« J'adore ça », dit-elle d'un sport qu'elle n'avait jamais eu la chance de pratiquer auparavant. « Quand j'étais plus jeune, il n'était pas possible pour les filles de jouer au hockey. Il ne nous restait que la ringuette ».
C'est donc ce qu'elle a fait. Depuis 36 ans, la jeune femme pratique la ringuette. Et, il y a cinq ans, elle a finalement pu rejoindre le monde du hockey.
En discutant avec quelques-uns des joueurs de la ligue aux abords de l'aréna, elle a proposé ses services comme gardien remplaçant.

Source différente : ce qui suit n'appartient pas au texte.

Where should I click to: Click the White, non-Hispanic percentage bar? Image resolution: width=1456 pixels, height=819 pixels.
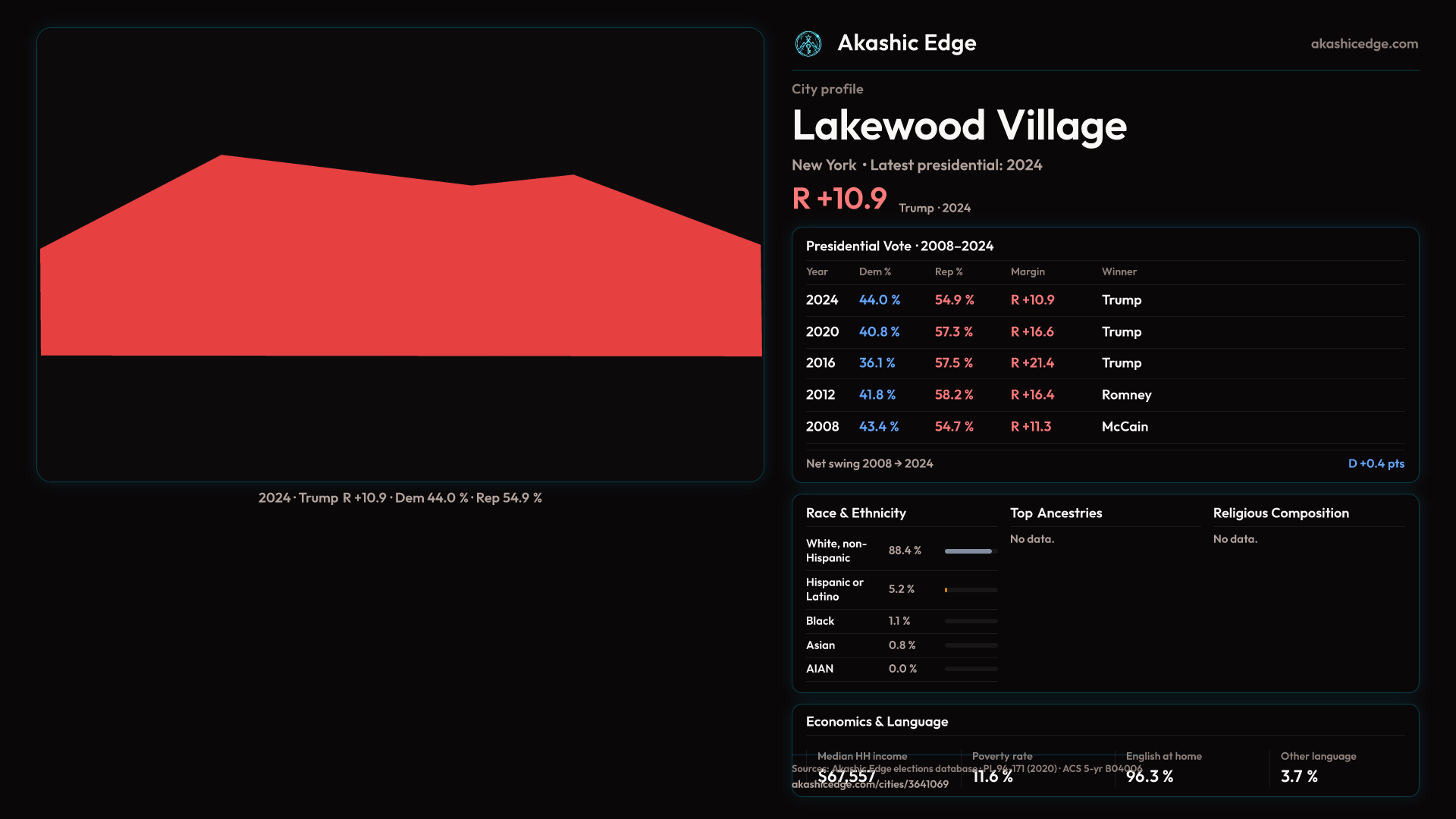tap(970, 551)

Après un vote, la ligue a décidé de lui laisser sa chance, et Nathalie Bertrand n' pas laissé passer l'occasion.
Aujourd'hui, elle explique tellement aimer le hockey qu'elle réfléchit même à abandonner totalement la ringuette. Mais selon elle, cette décision serait un véritable crève-cœur pour sa mère.

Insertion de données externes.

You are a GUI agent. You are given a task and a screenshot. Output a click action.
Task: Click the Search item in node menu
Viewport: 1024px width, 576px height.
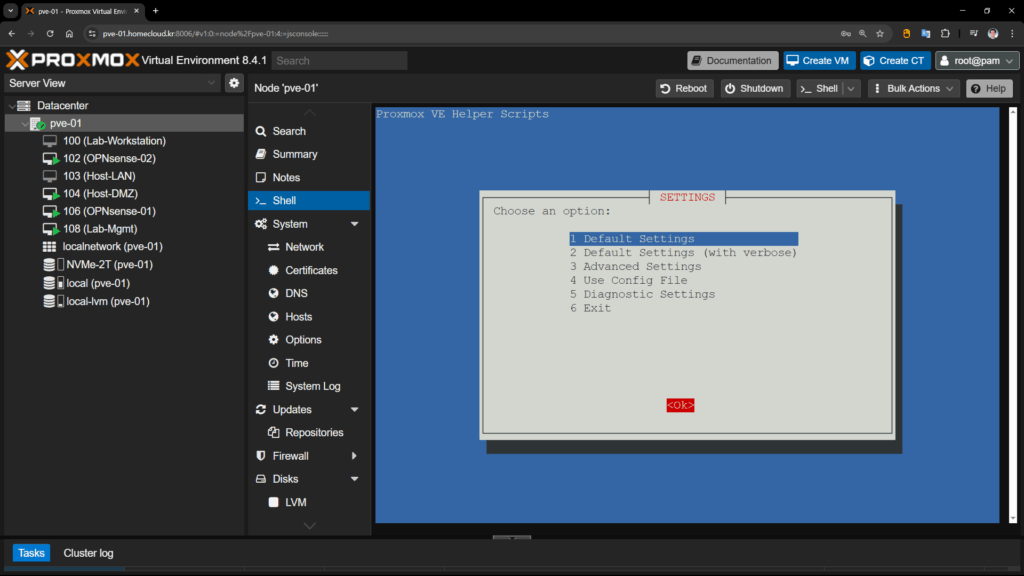click(289, 131)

« Elle a assisté à tous les matchs que j'ai disputés pendant 36 ans. Et puis, une maman n'aime pas trop voir sa petite fille jouer à un sport aussi violent dans une ligue d'hommes ».

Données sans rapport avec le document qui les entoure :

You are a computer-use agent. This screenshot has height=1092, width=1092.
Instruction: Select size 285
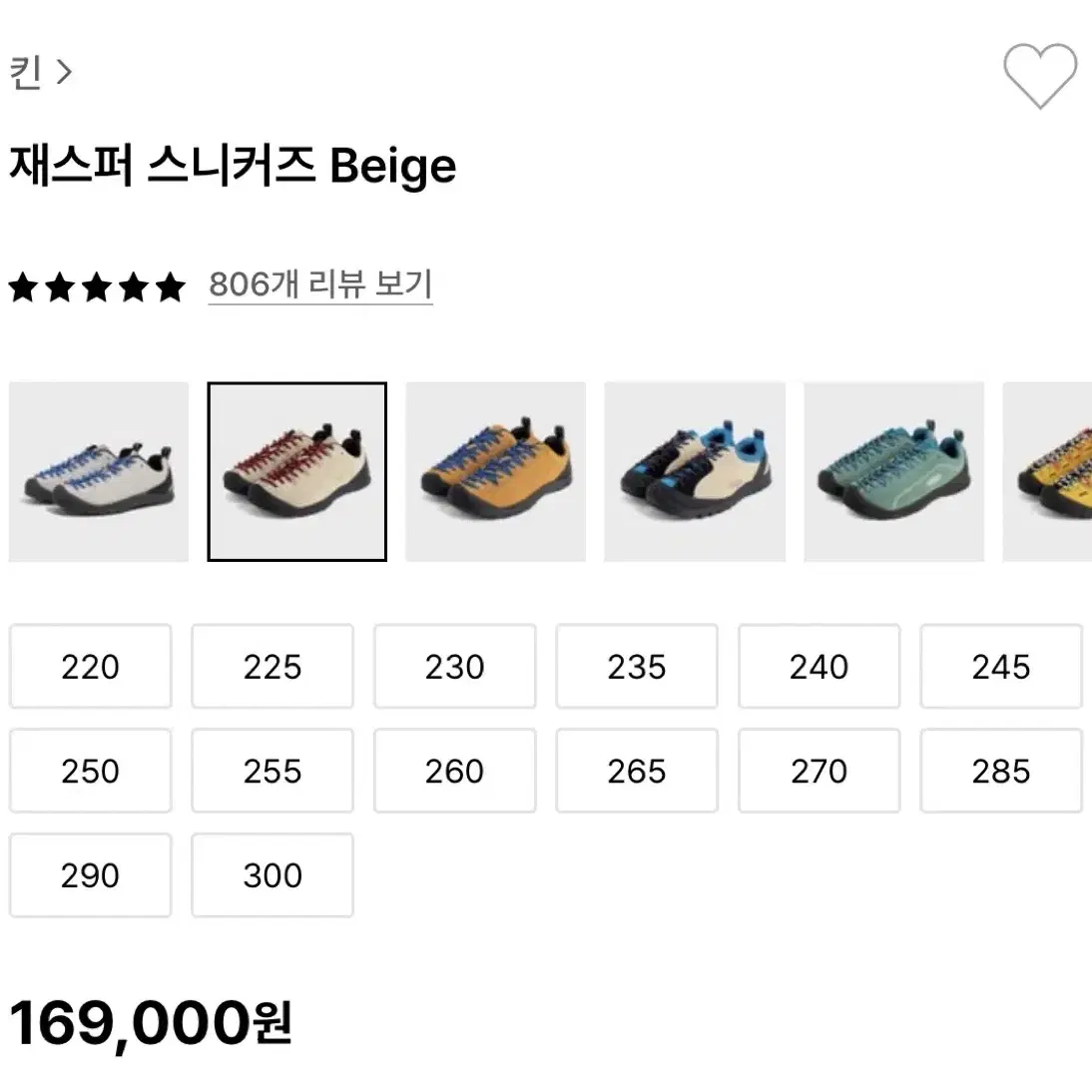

Si le hockey avait été mis à sa disposition quand elle était plus jeune, elle reste toutefois persuadée qu'elle aurait su convaincre sa mère de la laisser jouer.
Une femme remarquable
Désormais, elle s'est familiarisée avec un sport plus rapide et à des règles bien différentes. Il lui a donc fallu s'adapter.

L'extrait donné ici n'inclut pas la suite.